I risultati dell'ultima edizione del Randstad Workmonitor. I più preoccupati sono i giovani

Gli italiani sono i primi in Europa a essere terrorizzati all’idea di perdere il proprio lavoro nella fase post-Covid. È quanto emerge dall’ultima edizione del Randstad Workmonitor, l’indagine sul mondo del lavoro di Randstad, condotta a maggio in 15 paesi del mondo su un campione di oltre 400 lavoratori di età compresa fra 18 e 67 anni per ogni nazione, che lavorano almeno 24 ore alla settimana e percepiscono un compenso economico. Sei italiani su dieci temono che le loro aziende non riescano a risollevarsi dal lockdown forzato, che ha diminuito i consumi e messo alla prova interi settori e si dicono convinti che la pandemia abbia già diffuso il suo impatto negativo sulle aziende. Su un eventuale stato di disoccupazione si dividono a metà: il 52% conta su un aiuto dell’impresa, il 54% spera in un sostegno del governo.


La paura è più diffusa solo in in Cina, Hong Kong e India e riguarda soprattutto le fasce più giovani di età, quelle più precarie, tanto che l’84% dei ragazzi tra i 18 e i 24 anni è preoccupato di rimanere disoccupato. Esclusi naturalmente coloro che già lo hanno perso o non lo cercano più. 

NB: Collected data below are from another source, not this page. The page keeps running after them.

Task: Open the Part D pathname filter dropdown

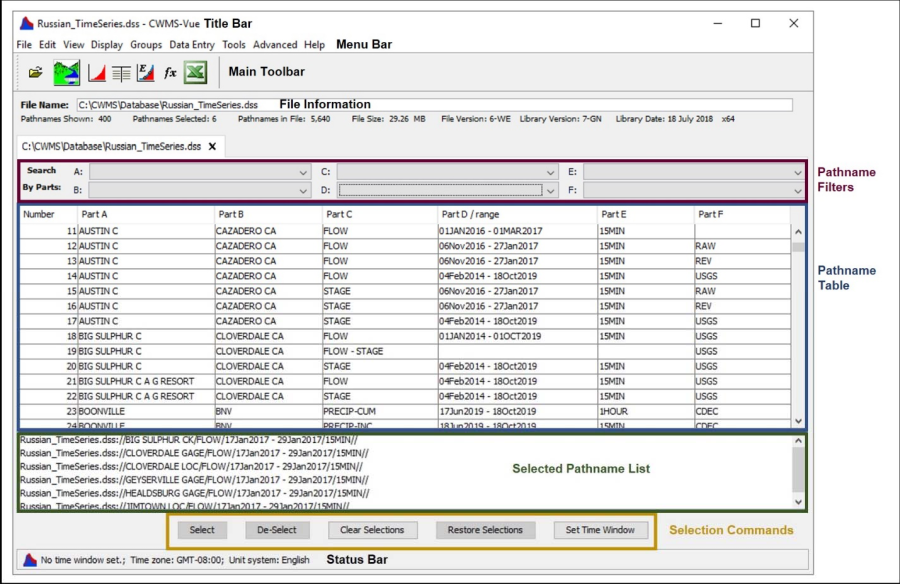Action: click(549, 189)
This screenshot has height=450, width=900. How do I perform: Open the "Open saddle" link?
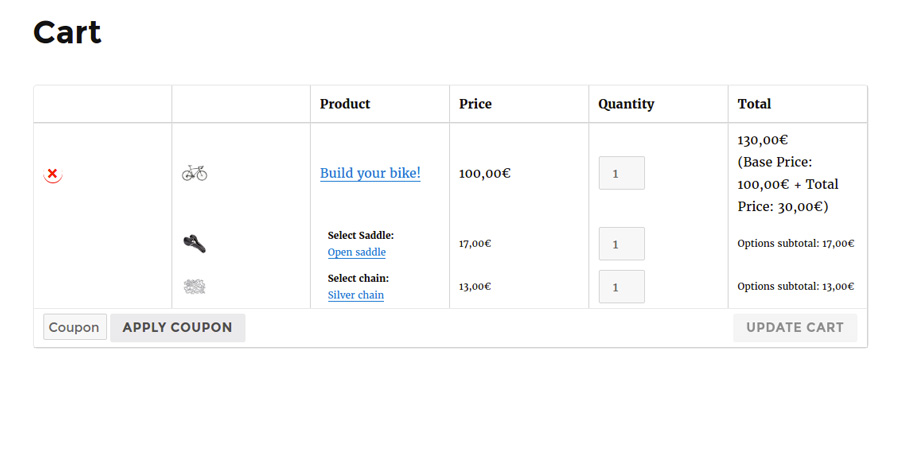point(356,252)
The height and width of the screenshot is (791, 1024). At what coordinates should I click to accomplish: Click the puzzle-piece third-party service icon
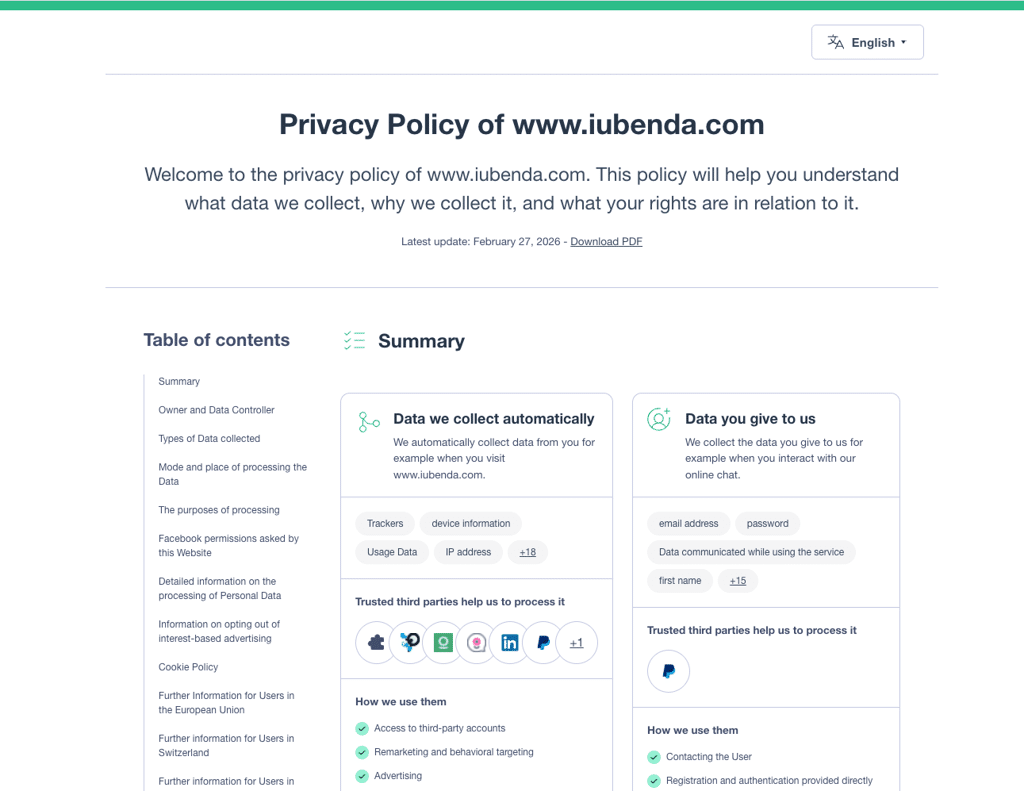375,643
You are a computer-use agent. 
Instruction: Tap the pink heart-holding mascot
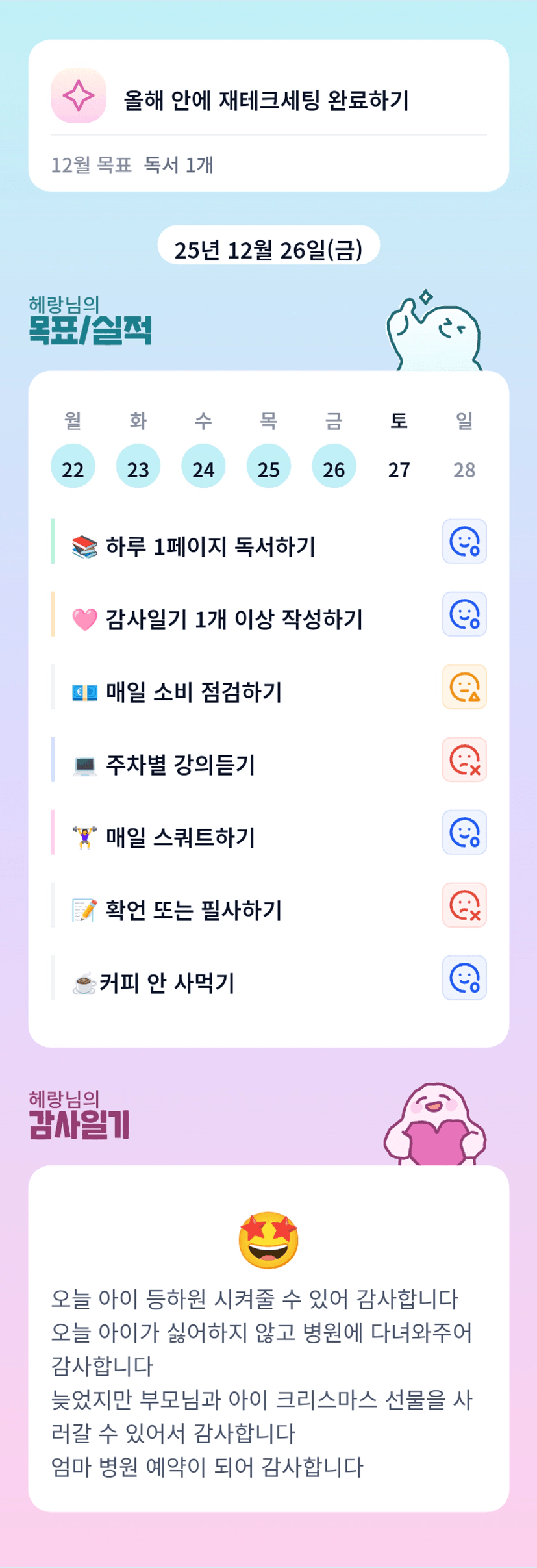pyautogui.click(x=435, y=1125)
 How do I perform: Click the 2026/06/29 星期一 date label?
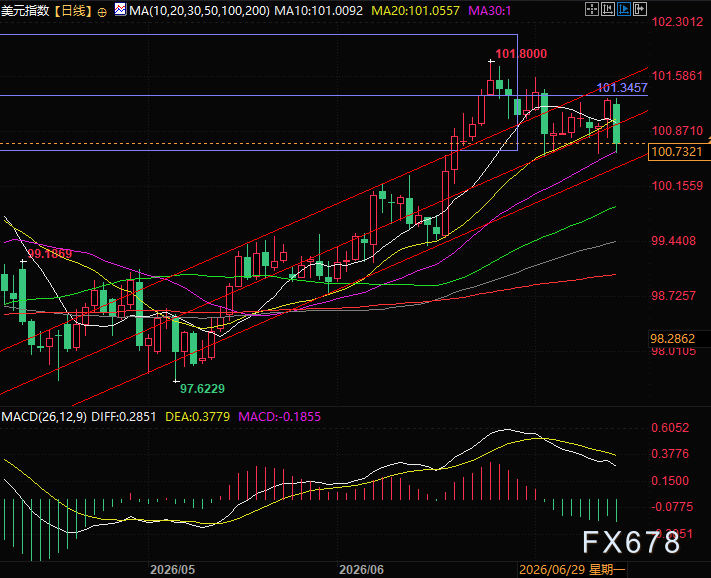point(572,570)
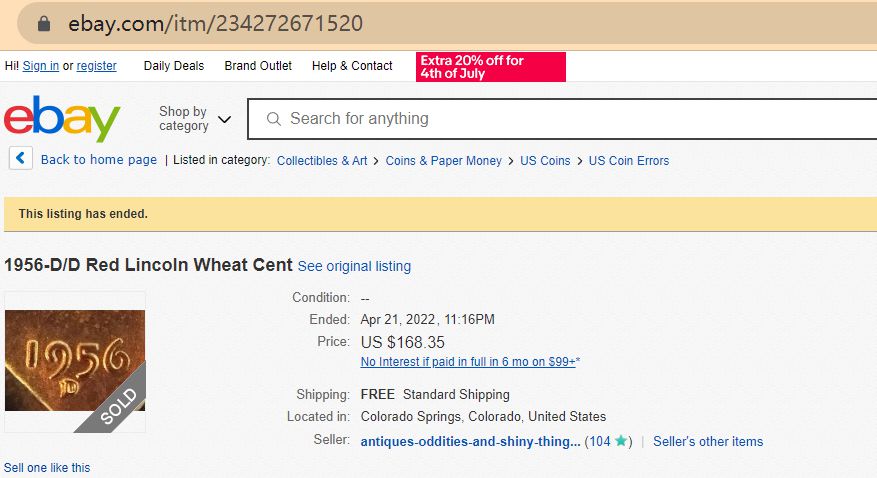
Task: Open Collectibles & Art category breadcrumb
Action: tap(322, 160)
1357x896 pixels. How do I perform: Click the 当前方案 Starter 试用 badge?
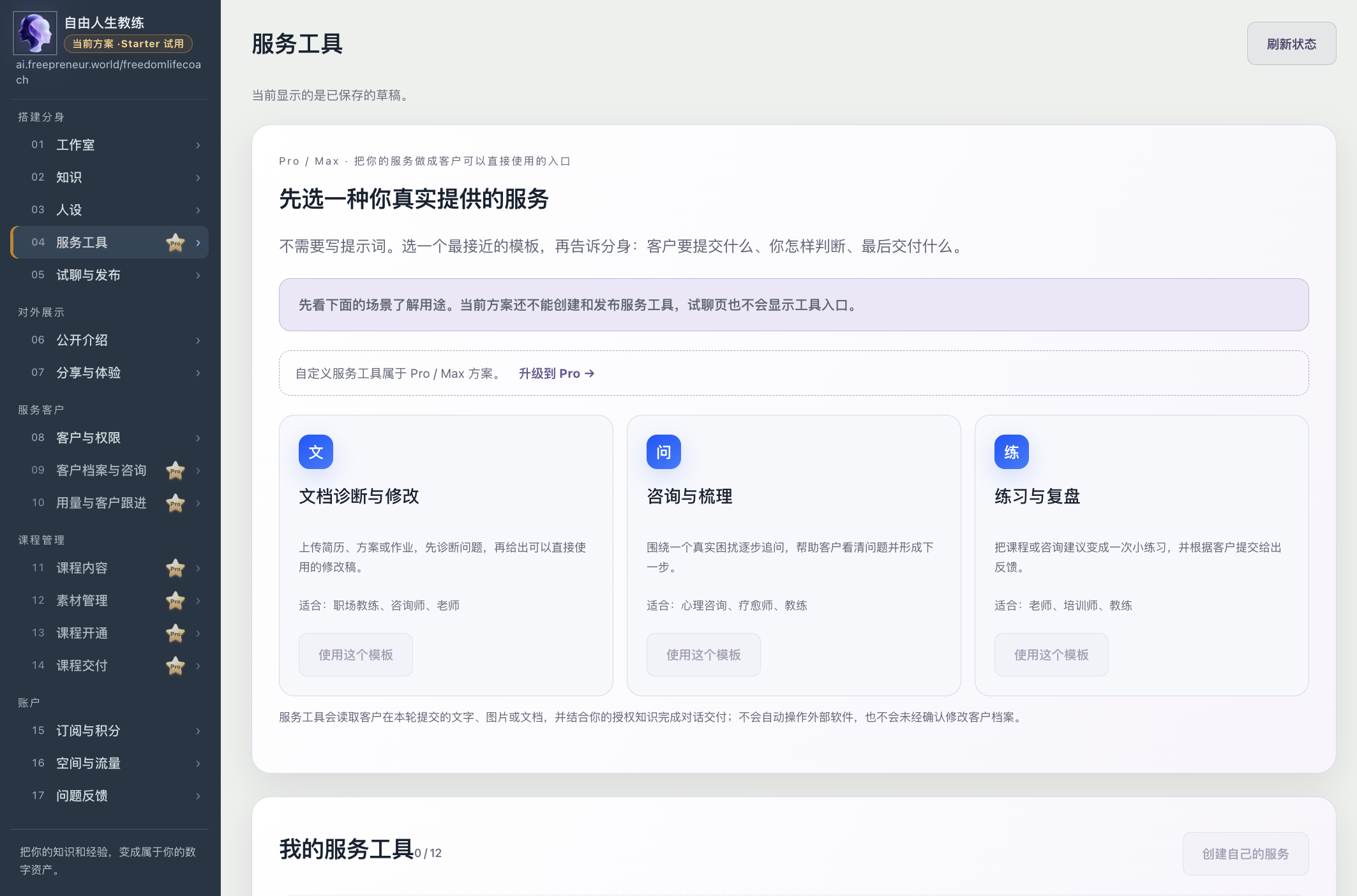(128, 43)
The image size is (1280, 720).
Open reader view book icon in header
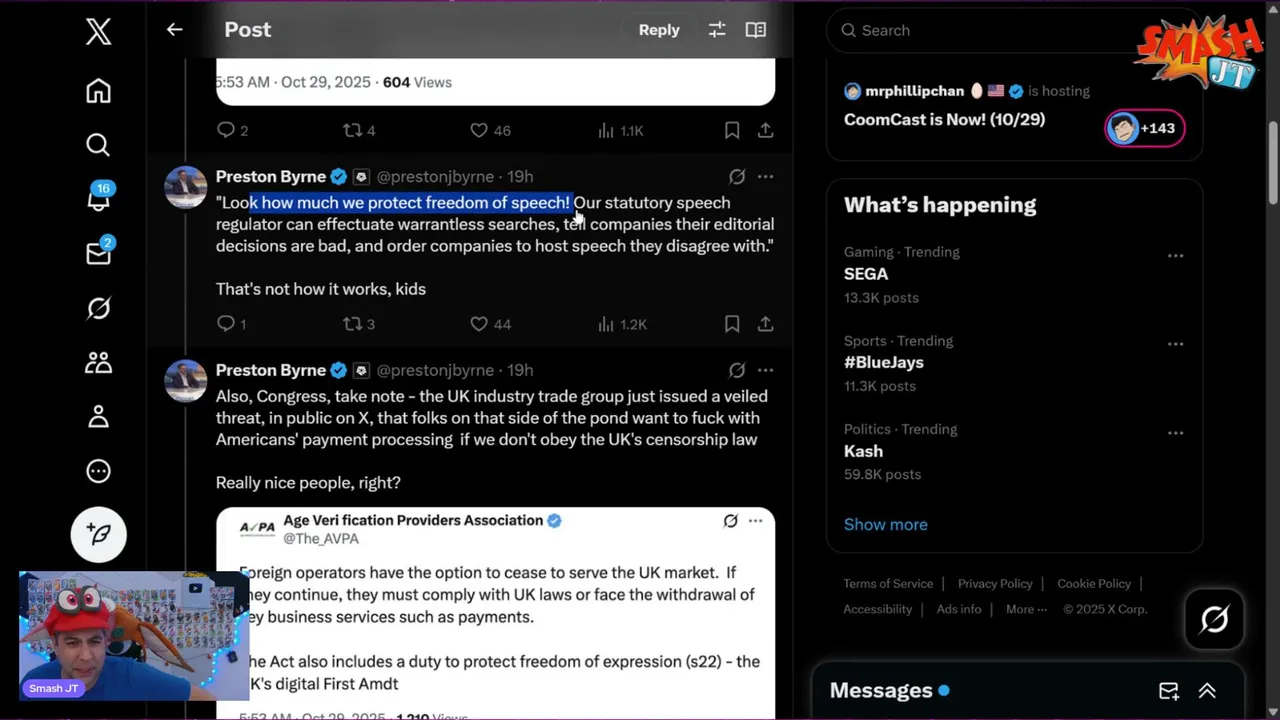(x=756, y=30)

L’indagine mostra allo stesso tempo come il Covid-19 abbia tuttavia anche accelerato la diffusione di soluzioni digitali e di modelli di organizzazione del lavoro più evoluti.

Per la maggioranza dei dipendenti, l’azienda in cui lavora li sta aiutando ad adattarsi, investendo in nuove tecnologie e soluzioni digitali (62%), fornendo gli strumenti necessari a lavorare da casa o da un altro luogo al di fuori dell’ufficio (59%) e mettendo a disposizione piani di formazione su strumenti e competenze digitali (61%). Si tratta di numeri ancora inferiori alla media globale e ai risultati dei paesi più avanzati sul digitale, ma mettono in luce come le imprese stiano reagendo positivamente all’emergenza. I lavoratori mostrano la stessa reattività: il 70% afferma di essersi adattato alla nuova situazione lavorativa, l’80% si sente pronto alle nuove modalità di lavoro digitale.